# FreeBSD 10.1-RELEASE install on Lenovo H50-50



## roy2098 (Jul 31, 2015)

I'm a long-time FreeBSD user now very frustrated over inability to install on this spanking-new Lenovo desktop.

I have tried to install from CD under UEFI BIOS settings. Also from CD under Legacy settings. Also from USB minimal memstick under UEFI. Also in all cases both ZFS on root and also UFS (traditional).

In every case the install proceeds fine but when it comes time to boot into the new system, no luck - the "can't find boot or operating system" (not a direct quote but that's the essence of the error; it's not up in front of me now...)

The system does write to and partition the drive because i can see this by running the install mediums and dropping into the shell. `gpart show` looks correct. And I also can destroy these partitions before starting another install attempt utilizing `gpart destroy` command.

I've tried to use `gpart set active` still to no avail.
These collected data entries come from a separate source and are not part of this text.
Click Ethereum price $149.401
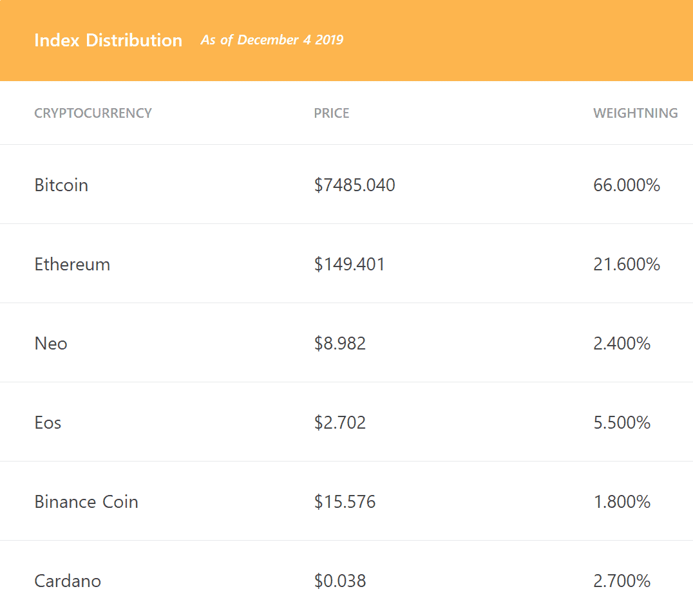 [x=349, y=265]
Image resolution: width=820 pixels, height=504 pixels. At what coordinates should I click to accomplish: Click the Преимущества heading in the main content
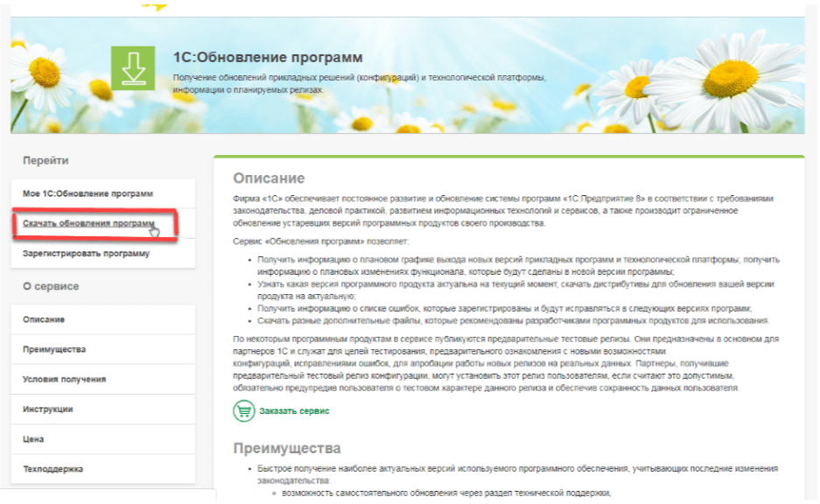point(286,449)
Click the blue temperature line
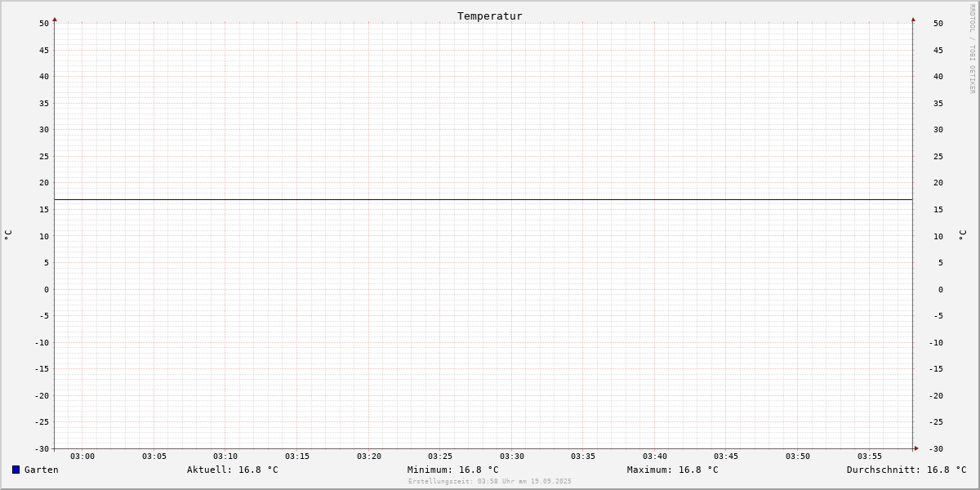 click(x=483, y=199)
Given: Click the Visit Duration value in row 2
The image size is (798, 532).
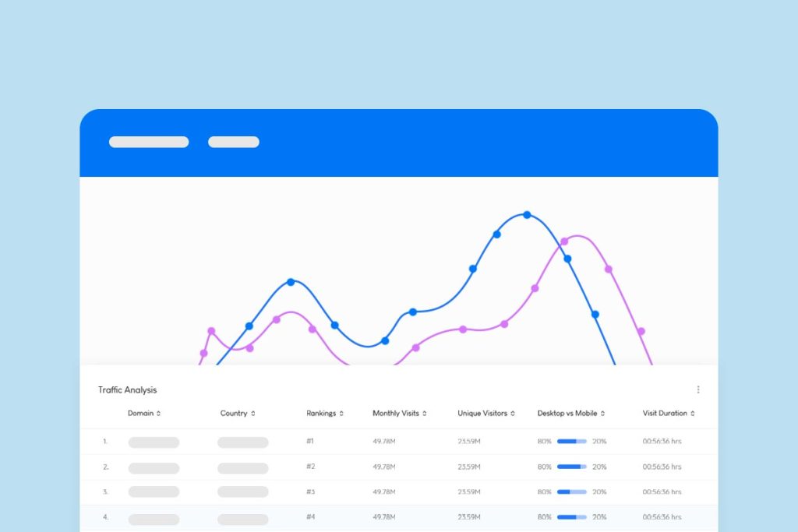Looking at the screenshot, I should coord(662,467).
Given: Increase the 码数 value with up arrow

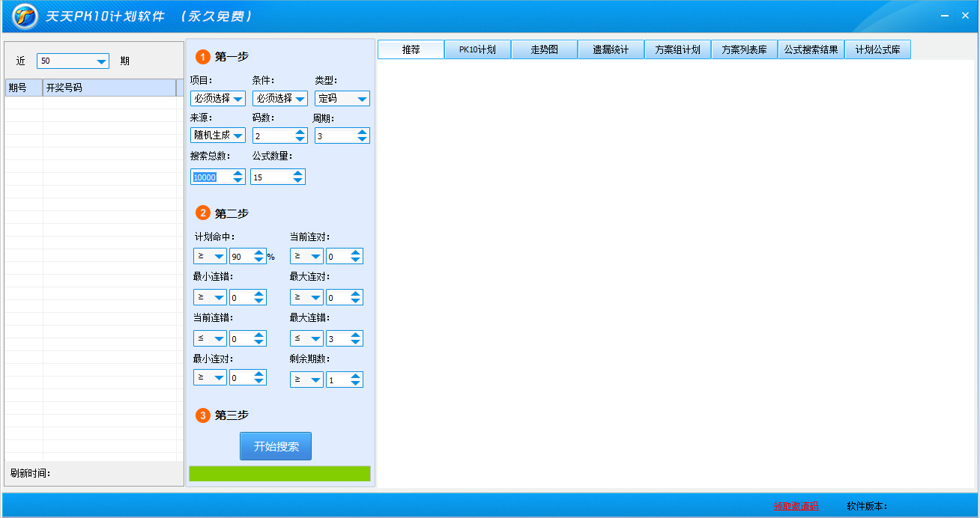Looking at the screenshot, I should [300, 132].
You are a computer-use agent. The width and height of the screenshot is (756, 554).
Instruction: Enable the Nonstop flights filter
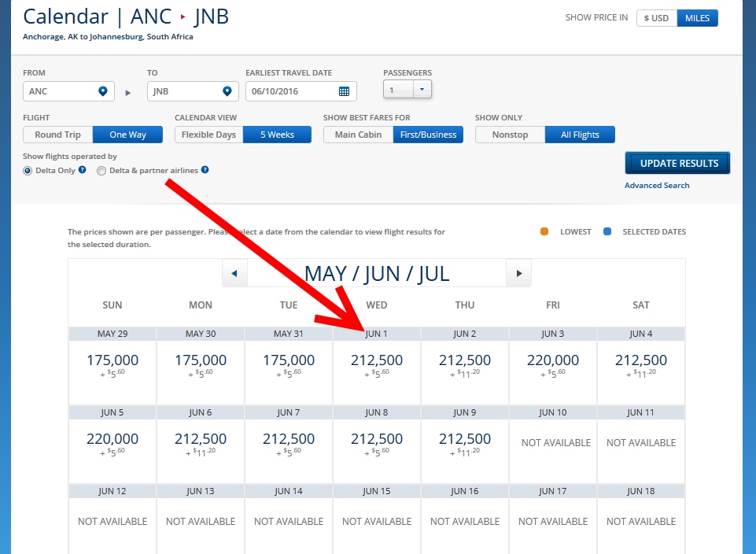point(509,134)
I believe I've seen on the net reference to Lenovo laptops with BIOS that has gpart bug but that bug only prevented install iI think of ZFS on root, not the traditional UFS install...

I believe the correct line(s) were in /boot/loader.conf.

Lastly, it should be noted both Illumos and Ubuntu 15.04 install just fine under Legacy on this machine.

Lenovo, are you listening? What are you doing that makes me want to scream?

Anyone with ideas? I'm not guru-enough to know how to deal with this although I went through a manual install of ZFS on root as well with the same result...

If I get someone's interest here I'm happy to go through the install again, if necessary, to give you precise errors and information...


----------



## roy2098 (Jul 31, 2015)

I just checked with Lenovo, I have the latest BIOS for this machine.

I see other threads here from users with Lenovo BIOS issues and gpart(8). I guess FreeBSD wants grub?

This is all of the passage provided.